If your team cannot fill in those eight answers for a topic, the topic is not ready to be a table — with any vendor, at any price. The convergence products remove the pipeline code. They do not remove the data product work the pipeline code was quietly hiding.
What we learned running our own
At Wix, we built this before the products existed: an EMR-based system that mirrors Kafka topics into data-lake tables with configurable latency. Two design choices did most of the work, and neither was about moving bytes.
The first was making latency a menu, not a default. Teams choose a freshness band per table instead of everything pretending to be real-time. Most analytical consumers are fine with minutes, and the cost difference is large.
The second was ownership: the same team owns the telemetry Kafka topics and the Iceberg tables underneath them. When ingestion and table layout share an owner, small files get fixed because the people who caused them are the people paged for slow queries. Less finger-pointing, more maintenance actually happening.
Because writing the files was the easy half. The system had to own small-file control, deduplication, sorting for query performance, and continuous optimization as data kept arriving through the day. We know what skipping that looks like: when large tables once moved into a new catalog before automated compaction was ready, one day of hourly writes was enough to make Trino struggle to plan queries. Same data, different file layout, dead table.
Every product above will write your topics into Iceberg. The table staying queryable is a separate feature. Check for it explicitly.
The questions that actually pick a solution
The eight above are about your data. These are about the products. Assuming the data is ready, these five are what separate one solution from another — and none of them appears on a vendor spec sheet in this form:
- What freshness does the table consumer actually need? If the honest answer is minutes, a boring Connect sink plus solid compaction is still a legitimate answer, and most of the list is overkill.
- Append-only or upserts? CDC into the lake eliminates more than half the options immediately. If you need row updates, you are choosing between Tableflow, AutoMQ, Fluss, or running the merge yourself.

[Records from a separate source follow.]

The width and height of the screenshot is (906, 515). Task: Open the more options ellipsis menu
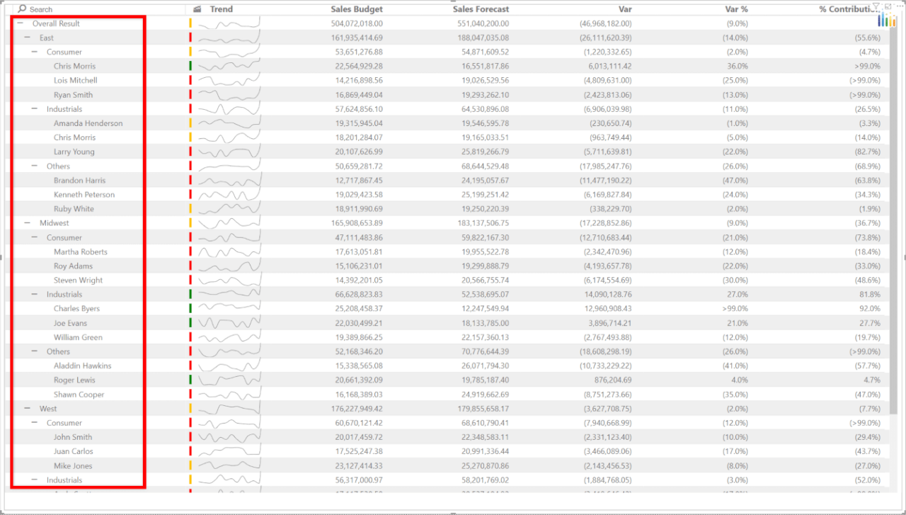(x=900, y=6)
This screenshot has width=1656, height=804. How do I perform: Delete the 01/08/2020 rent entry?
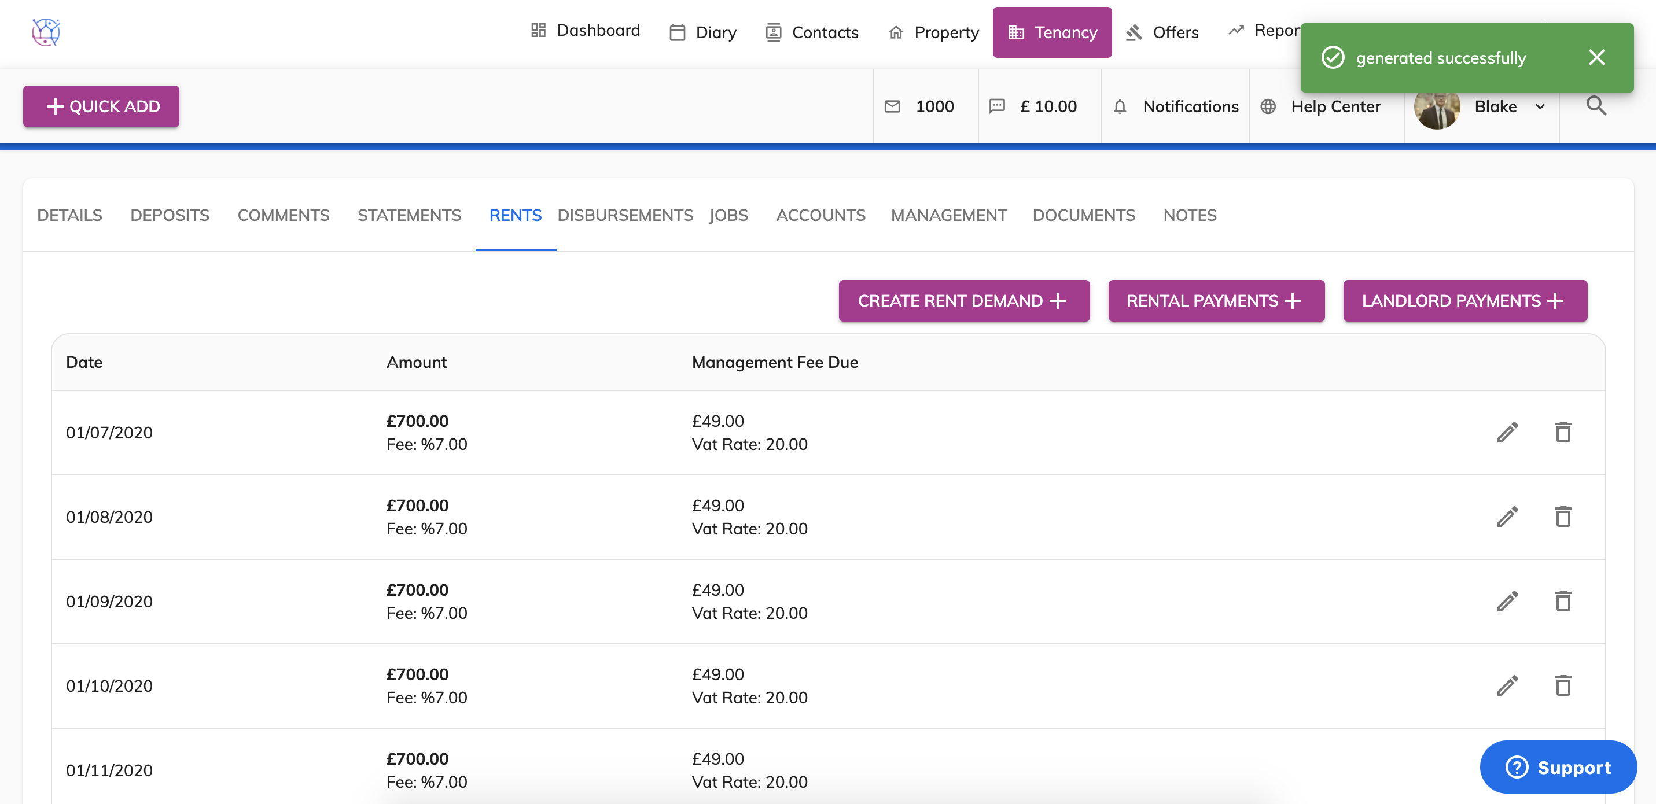click(1563, 517)
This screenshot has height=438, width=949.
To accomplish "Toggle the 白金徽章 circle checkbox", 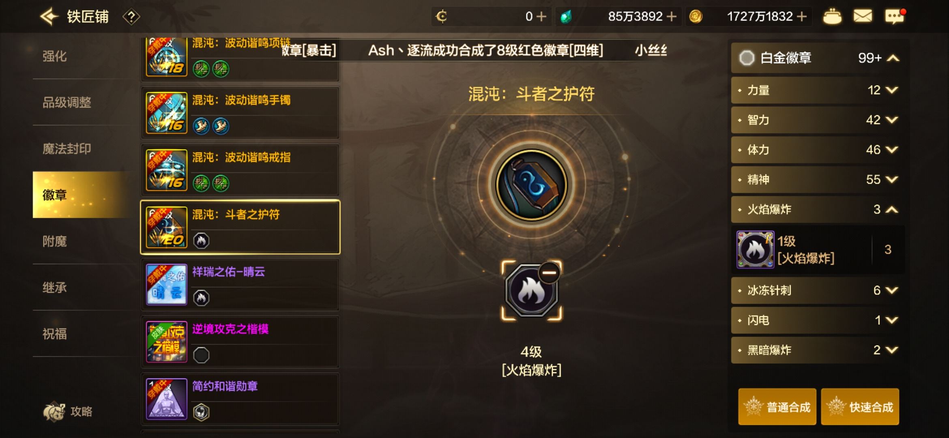I will pyautogui.click(x=747, y=58).
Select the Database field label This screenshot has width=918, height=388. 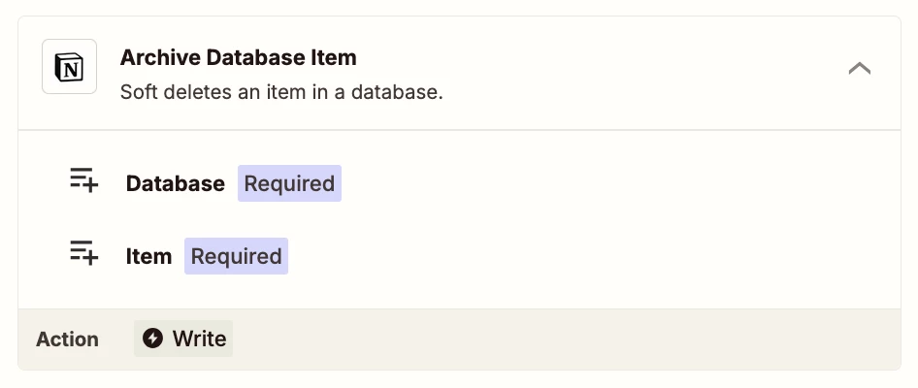pyautogui.click(x=175, y=183)
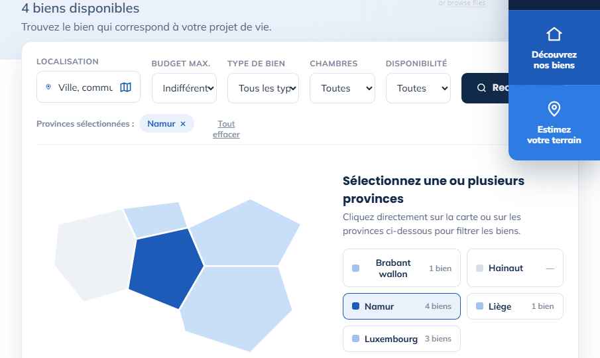Screen dimensions: 600x358
Task: Click the map icon in localisation field
Action: [125, 88]
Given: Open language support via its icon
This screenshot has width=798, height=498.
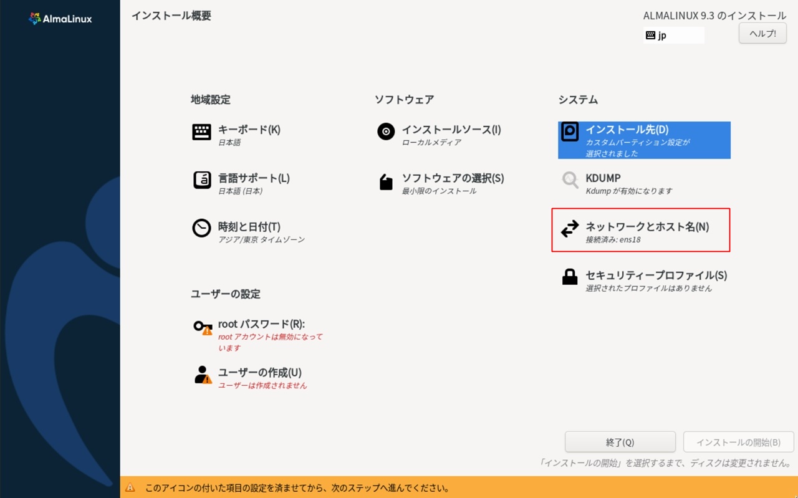Looking at the screenshot, I should 201,180.
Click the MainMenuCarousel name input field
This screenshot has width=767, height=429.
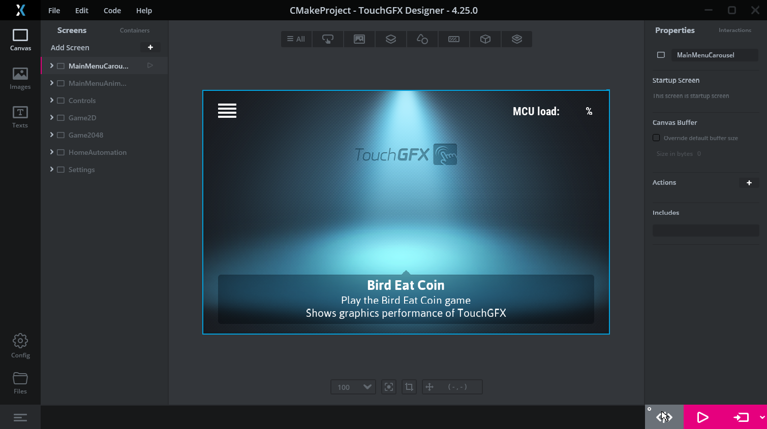point(714,55)
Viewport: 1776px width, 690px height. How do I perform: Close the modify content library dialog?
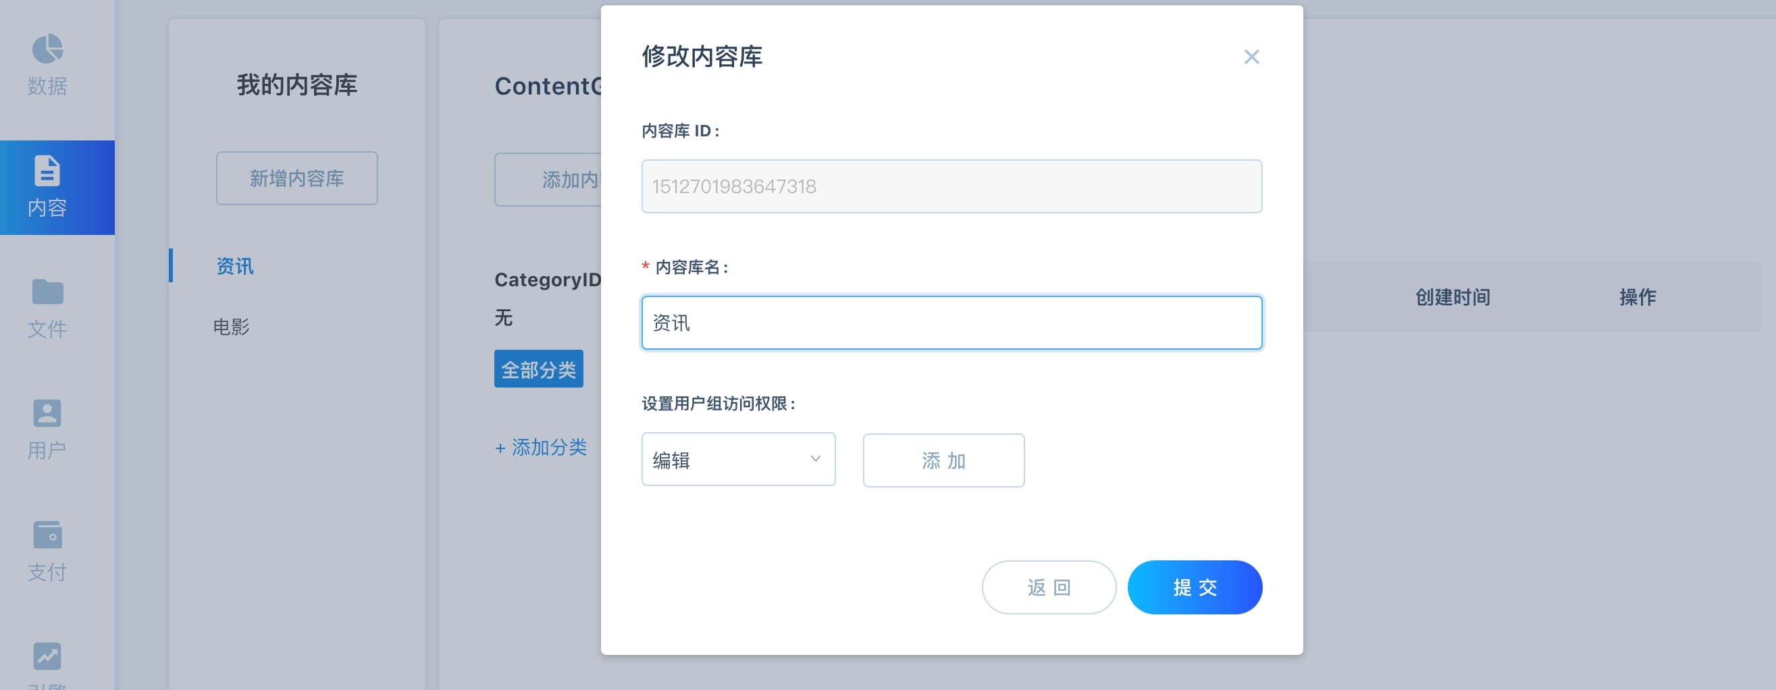click(x=1251, y=57)
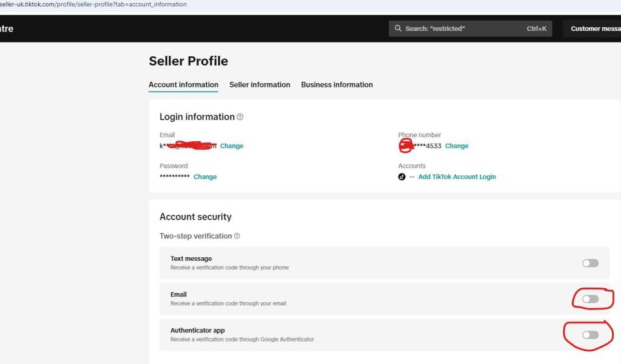Go to the Business information tab

click(337, 85)
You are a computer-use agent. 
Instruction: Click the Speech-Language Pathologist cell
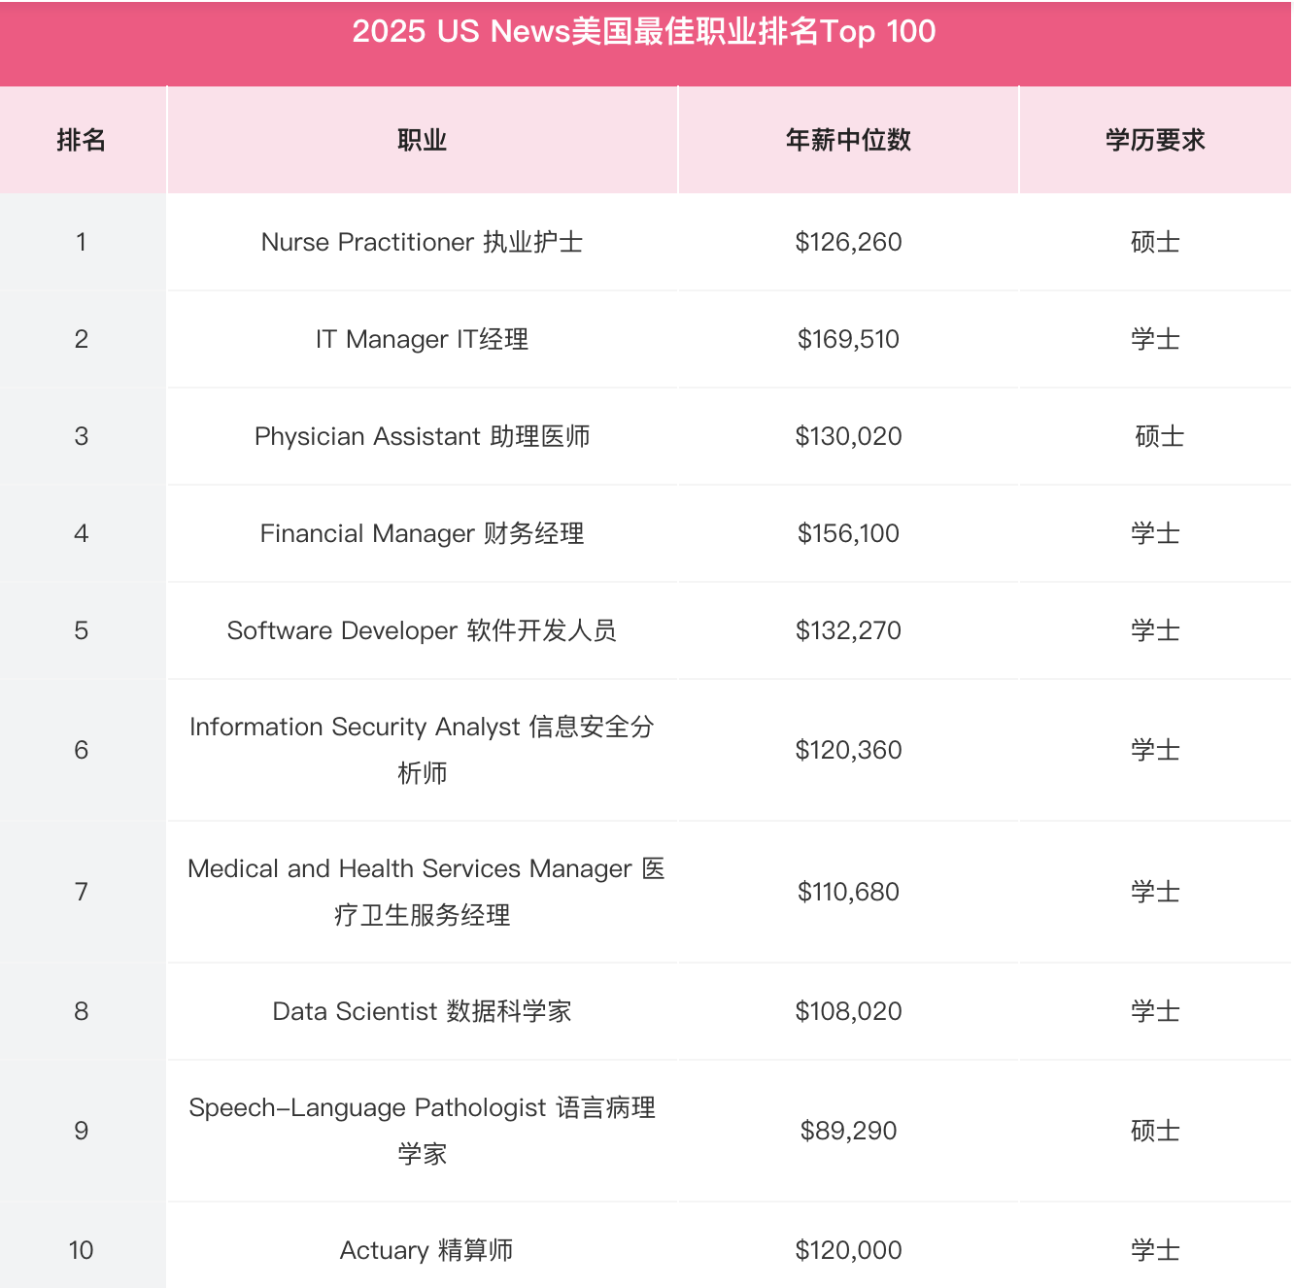422,1130

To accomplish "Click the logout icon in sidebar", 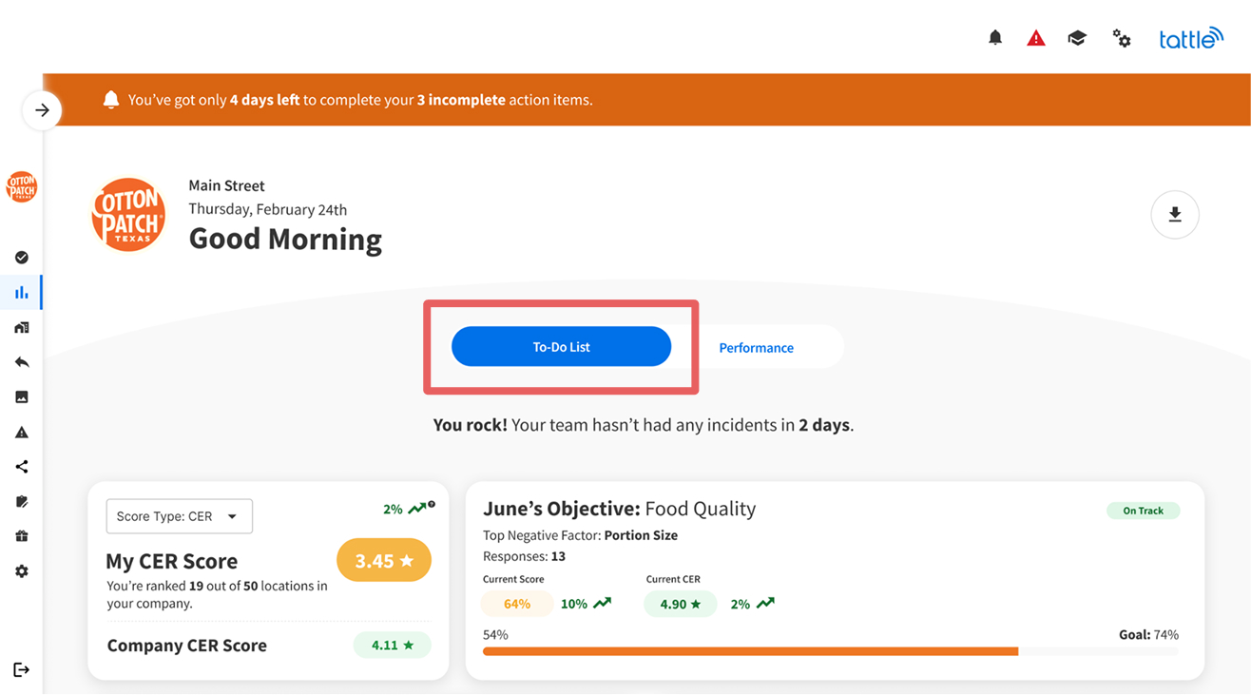I will coord(21,669).
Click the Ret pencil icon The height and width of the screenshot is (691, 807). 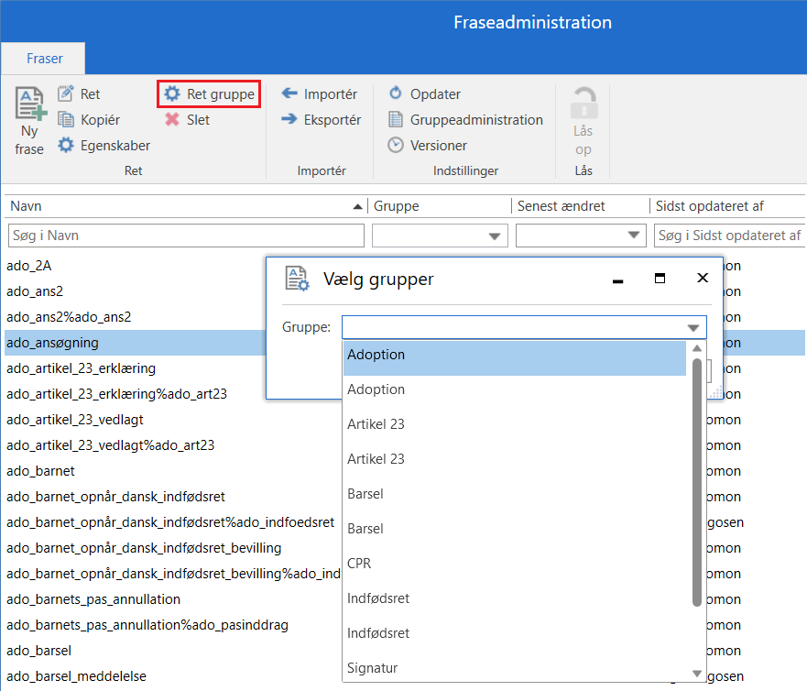[x=66, y=94]
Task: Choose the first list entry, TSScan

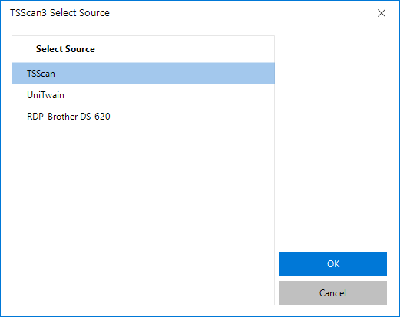Action: click(143, 74)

- Can whoever runs compaction rewrite files without breaking Kafka reads? This is the single-copy versus two-copy decision in operational form. In a single-copy design the answer is “not freely,” and that constraint outlives every demo.
- Which catalog is the source of truth, and who is allowed to commit to it? A table that two systems commit to is an incident schedule. Replay and backfill are the same question in disguise: reprocessing a topic must not corrupt the table, and the vendor’s exact answer reveals how the whole system works.
- If the engine disappears, what survives? Format openness is the baseline now. Price the exit path of the writer, not the files — Bufstream emitted perfectly open Iceberg right up to the morning it disappeared into an acquisition.
The contract still needs an owner
The market is collapsing the pipe. Brokers write Parquet, warehouses speak Kafka, and the connector era is visibly ending.
What no product collapses is the table contract: keys, event time, late data, deletes, schema approval, maintenance, ownership, and the SLAs of consumers who never asked for a stream.
The middle layer was never just plumbing. It was where those decisions lived, unwritten, in some team’s job code. Deleting the job does not delete the decisions.
The hard part was never moving the bytes. It is deciding who owns the table once the bytes arrive.